労働政策研究報告書 No.179
スウェーデンの労使関係―賃金・労働移動のルールを中心に―
(「規範設定に係る集団的労使関係のあり方研究プロジェクト」スウェーデン編)

平成 27年5月29日

概要

研究の目的

現代日本においては、労働法制上労働協約が就業規則に優越する法規範として位置づけられているにもかかわらず、企業別組合中心の中でその存在感は希薄であり、使用者が定める就業規則が法規範の中心的存在となっている。これに対し、欧州諸国では全国や産業レベルで締結される労働協約が国家法と企業レベルを媒介する重要な法規範として労働社会を規制している。ただし、近年事業所協定や企業協約への分権化が指摘されている。

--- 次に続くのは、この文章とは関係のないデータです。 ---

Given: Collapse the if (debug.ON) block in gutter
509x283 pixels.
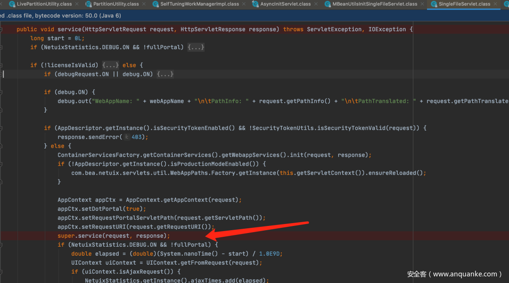Looking at the screenshot, I should coord(2,92).
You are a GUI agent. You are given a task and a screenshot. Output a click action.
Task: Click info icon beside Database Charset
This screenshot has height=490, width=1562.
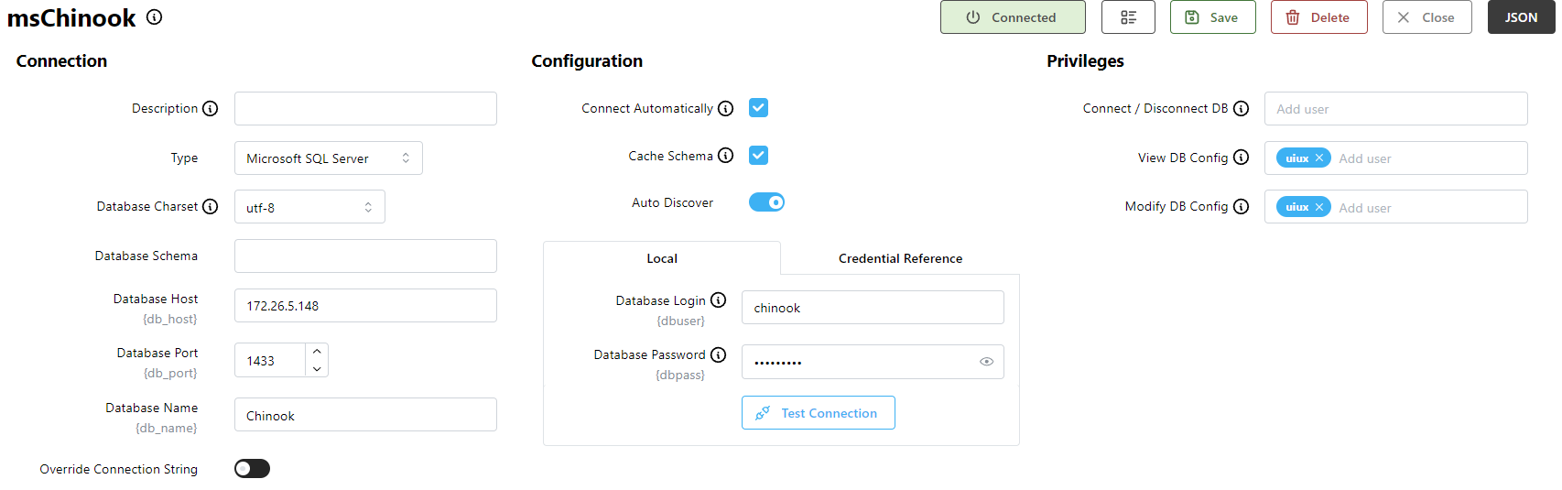tap(211, 207)

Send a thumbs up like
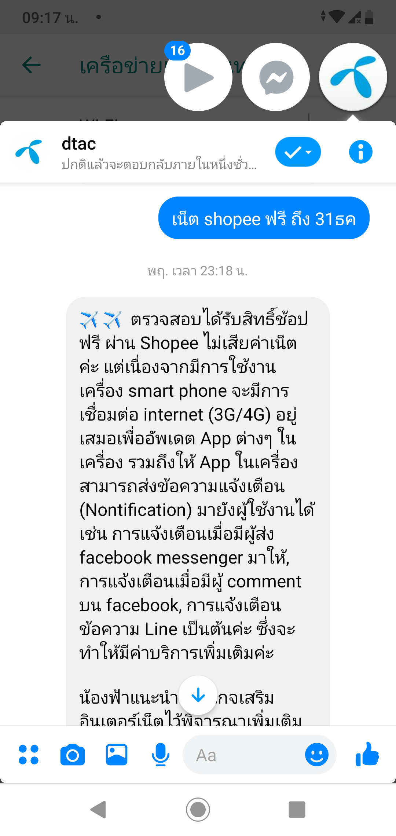[x=367, y=754]
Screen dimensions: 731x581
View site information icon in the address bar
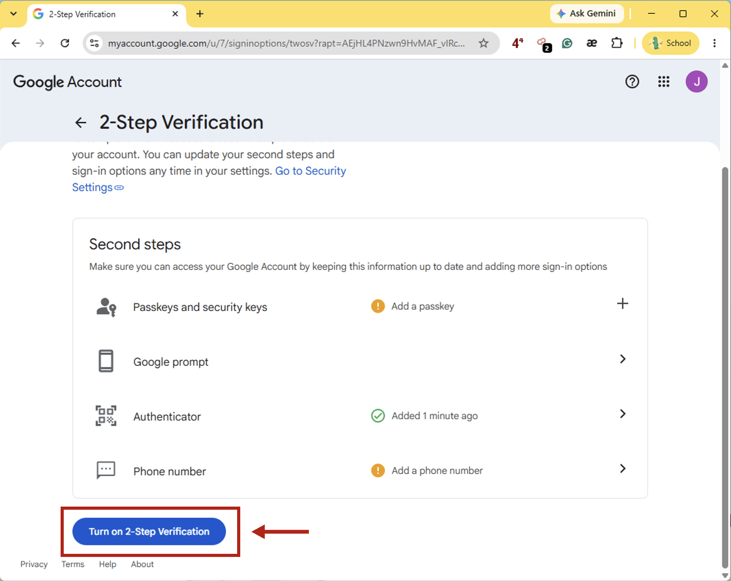[x=94, y=43]
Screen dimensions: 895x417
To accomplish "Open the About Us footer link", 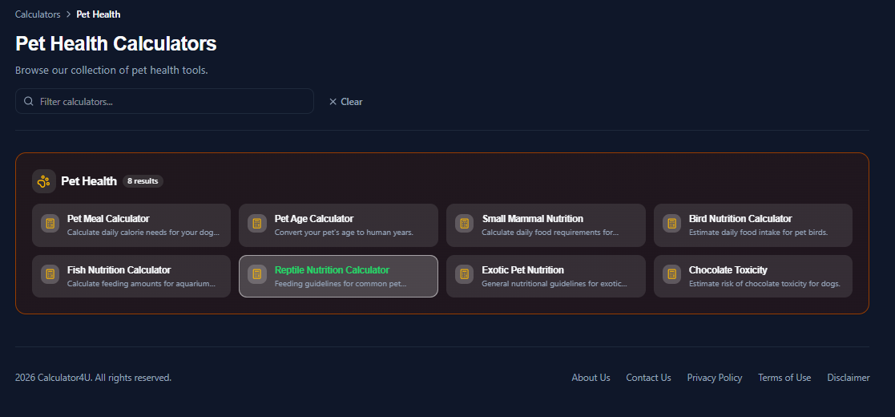I will [591, 378].
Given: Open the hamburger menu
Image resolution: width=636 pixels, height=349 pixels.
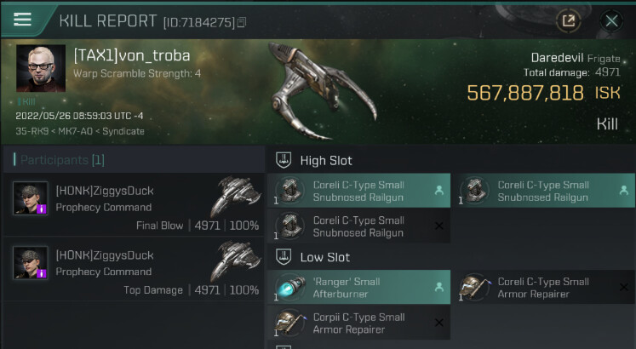Looking at the screenshot, I should click(x=23, y=20).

そこで、産業レベル労働協約が中心である欧州諸国を中心に、現代先進諸国における規範設定に係る集団的労使関係の在り方(国、産業レベルの団体交渉、労働協約とその拡張適用、企業レベルの協議交渉等)について実証的かつ包括的に研究し、これからの日本の労働社会の在り方に関するマクロ的議論の素材とする。

かかるプロジェクト研究の中で、本調査研究では、特に、下記の事柄に注目し、調査を実施した。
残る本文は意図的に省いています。